Nach amtlichen Angaben errang die Vereinigte Sozialistische Partei des Präsidenten fast 100 der 165 Mandate, die übrigen gingen – bis auf zwei – an das Oppositionsbündnis Demokratische Einheit. Damit hat Chavez eine klare Mehrheit im Parlament, aber nicht die angestrebte Zwei-Drittel-Mehrheit, und auch nicht die drei Fünftel der Mandate, die nötig sind, um den Präsidenten mit Sondervollmachten auszustatten. Zudem sieht das Ergebnis nach Wählerstimmen für Chavez ungünstiger aus, hier liegen die beiden Lager praktisch gleichauf. Die Opposition reklamiert den Sieg ihrerseits für sich, weil ihr Bündnis 52 Prozent der Stimmen erobert habe. Nur ein umstrittener Passus im Wahlgesetz ermöglichte es dem Regierungslager, trotz gleichen Stimmenanteils deutlich mehr Sitze im Parlament zu erhalten.
Die Menschenrechtsorganisation IGFM hat die venezolanische Regierung unterdessen aufgefordert, drei aus politischen Gründen inhaftierte Regimekritiker, die bei den Wahlen am Sonntag ins Parlament gewählt wurden, sofort freizulassen. Nach Angaben der IGFM-Partnerorganisation „Fundepro“ handelt es sich um José („Mazuco“) Sánchez, Biagio Pilieri und Richard Blanco, die allesamt mit deutlicher Mehrheit in ihren Wahlkreisen für das oppositionelle Parteienbündnis „Mesa de Unidad Democrática“ den Einzug in die neue National-Versammlung schafften.

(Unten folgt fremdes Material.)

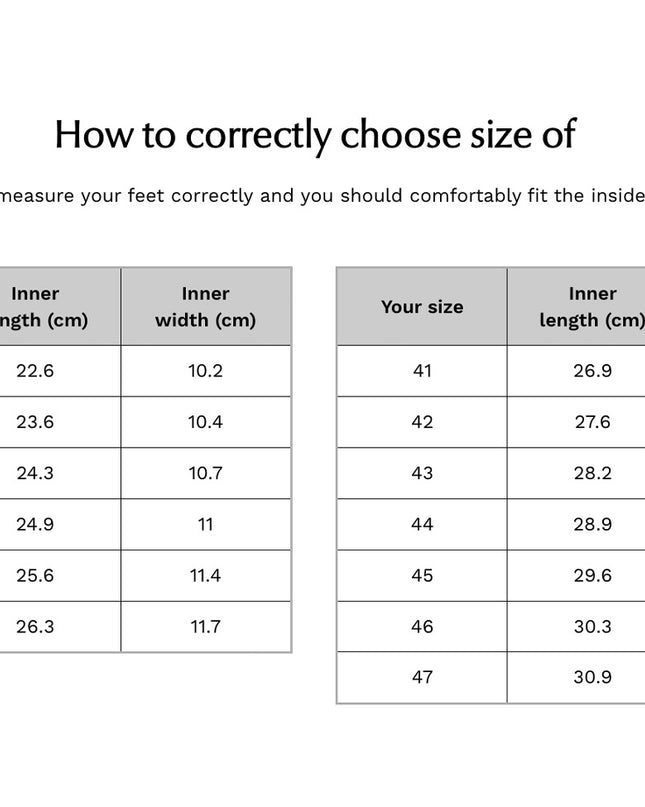Image resolution: width=645 pixels, height=807 pixels.
Task: Click the inner length value 26.9
Action: point(592,371)
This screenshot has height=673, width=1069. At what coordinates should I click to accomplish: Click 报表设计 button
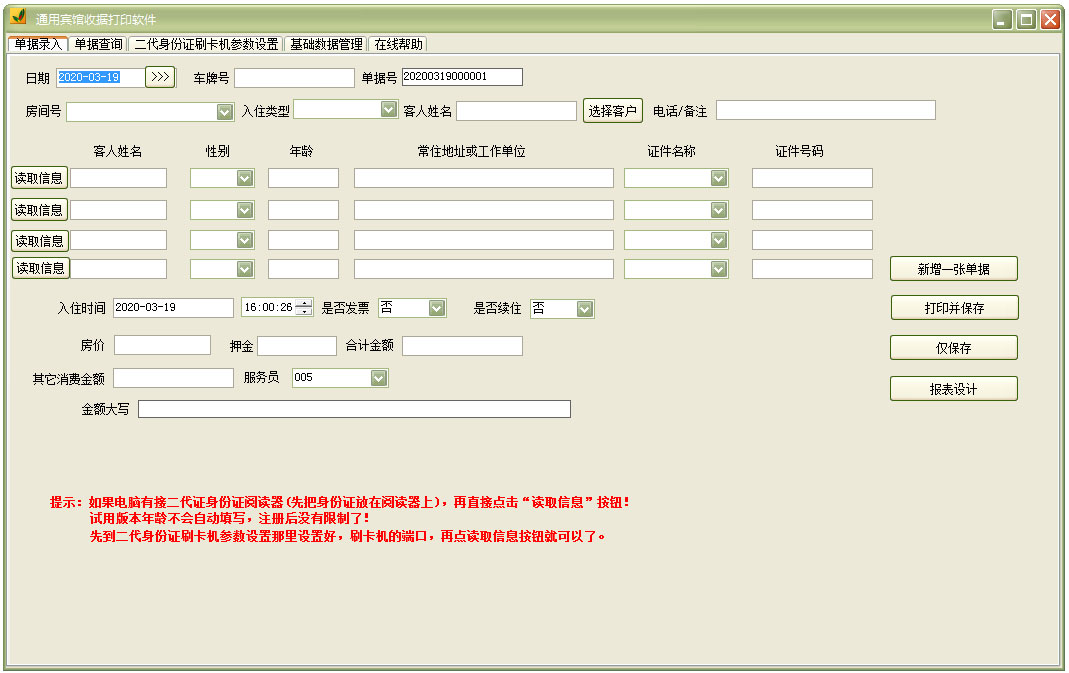(x=954, y=389)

„Hugo Chávez muss jetzt beweisen, dass er die Spielregeln der Demokratie einhält. Dies kann er am besten tun, in dem er die gewählten Abgeordneten ihrer Arbeit machen lässt", sagte Martin Lessenthin, Vorstandssprecher der IGFM. Die internationale Gemeinschaft müsse darauf drängen, dass die drei ins Parlament gewählten politischen Gefangenen im neuen venezolanischen Parlament ihre Arbeit aufnehmen können. (TK)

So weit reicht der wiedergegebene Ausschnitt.